In order to pass acceptable amounts of heat across a thermal interface, tremendous amounts of pressure must be applied. This creates large action and reaction forces and drives the structural overhead weight up considerably. To distribute the load evenly, prior art devices had complex mechanisms with complex load paths. And in a blind mate application, the reaction forces will drive the structural weight up and, correspondingly, the required latch strength up. In order for the thermal interface to function efficiently, prior art devices tended to have large areas of contact on the thermal interface. These areas of contact were also required to be very smooth. Prior art devices also had no acceptable way to get the heat to or away from the thermal interface. In effect, the devices were large and heavy, and they did not successfully compete, with respect to weight and volume, with a fluid coupling.
In fluid couplings, a disadvantage is the spillage of fluid when the coupling is mated and de-mated, and the couplings can leak and/or cause contamination.
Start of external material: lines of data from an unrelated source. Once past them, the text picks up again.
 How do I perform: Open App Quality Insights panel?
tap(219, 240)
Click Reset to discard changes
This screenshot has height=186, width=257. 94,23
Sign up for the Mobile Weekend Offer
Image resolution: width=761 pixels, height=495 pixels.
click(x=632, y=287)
Prior art fluid couplings have elaborate valve schemes to ensure that fluid does not spill or leak on operation of the coupling. Prior art fluid couplings also have elaborate seals or o-rings to help prevent leakage, and tight alignment tolerances on mating. In the prior art, it was very difficult to design items with tight alignments over the distance required to mate the fluid coupling. Many of the prior art fluid couplings require a constant force to maintain coupling mating or to mate the coupling. This force drives the mounting structural weight up to react to the mating force. For safety, some prior art fluid couplings also required sensors and ports to verify operation before allowing fluid to pass.
Other methods for thermal control, such a fluid regulators or electrical heaters, were complex and heavy or required electrical power, a control system, and sensors.